The emerging green technology industry signals an unprecedented increase in environmental consciousness. Post-recession green principles are included in a number of the best startup businesses of recent times. From building materials to solar tech advances to environmentally friendly ways to generate oil, today’s green startups could grow into the top companies of the future. For cutting-edge products that help to preserve the planet while boosting the economy, these five tech startups are ones to watch.
Project Frog specializes in creating flexible, eco-friendly materials for builders and architects. These energy-efficient, modular components have been used to make a variety of structures, from schools and community centers to health clinics, retail stores and even 7-Eleven convenience stores. Some have described their materials as “IKEA for construction”; building components are pre-made and need only nuts, bolts and a few add-ons to complete a structure. The best news is that Project Frog buildings reduce energy consumption by as much as 80%.
Seven Seas Water
With just a scant 2% of our planet’s water safe to drink, a large part of the world’s population struggles to find clean water every day. Seven Seas Water offers an affordable solution, making treatment products that turn dirty or salty water into clean water. With close to 20 plants operating in several countries in the Americas and Caribbean, Seven Seas helps deliver more than 25 million gallons of clean water a day. It has plans to expand service to Asia and the Middle East.

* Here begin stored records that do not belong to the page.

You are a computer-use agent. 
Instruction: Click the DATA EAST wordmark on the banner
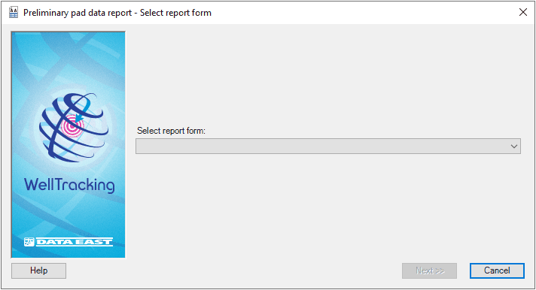click(x=75, y=242)
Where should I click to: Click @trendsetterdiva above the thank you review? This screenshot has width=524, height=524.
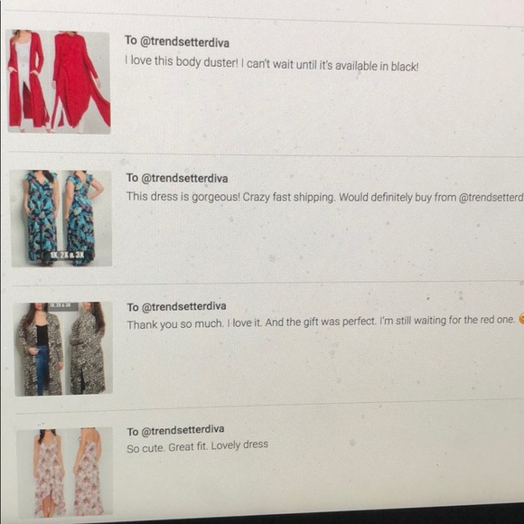tap(184, 306)
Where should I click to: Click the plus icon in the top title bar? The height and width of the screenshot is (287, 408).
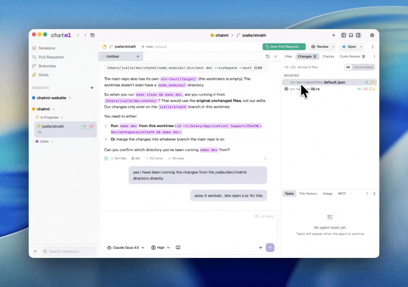point(333,35)
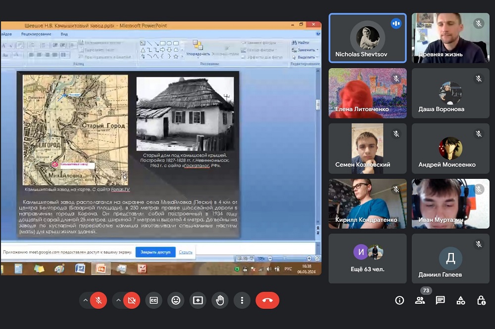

BrightSource Energy creates solar panels along with eco-friendly power sources for entire communities. It has designed solar thermal technology that produces steam to create electric power. Its innovative solar products help customers reduce dependence upon environment-scarring fossil fuels. BrightSource has thus far assisted in five large-scale projects in the US, Jerusalem, Europe, South Africa and China.
Ecovative Design uses the organic mushroom-like compound mycelium combined with agricultural waste to make an alternative kind to Styrofoam packing peanuts. While traditional styrofoam packing materials could sit in a landfills for a million years or more, mycelium decomposes in just a few days.
A problem with oil-based energy is that oil must be removed from the ground, destroying miles of the earth even when there aren’t any accidents or spills. Solazyme has engineered a safer way to create oil ― through algae and plant materials. Solazyme grows and ferments micro-algae with no light and converts photosynthetic plant sugar into natural oil through a process the company calls “indirect photosynthesis.” This technique could greatly reduce our dependence on harming the earth to extract fuel oil.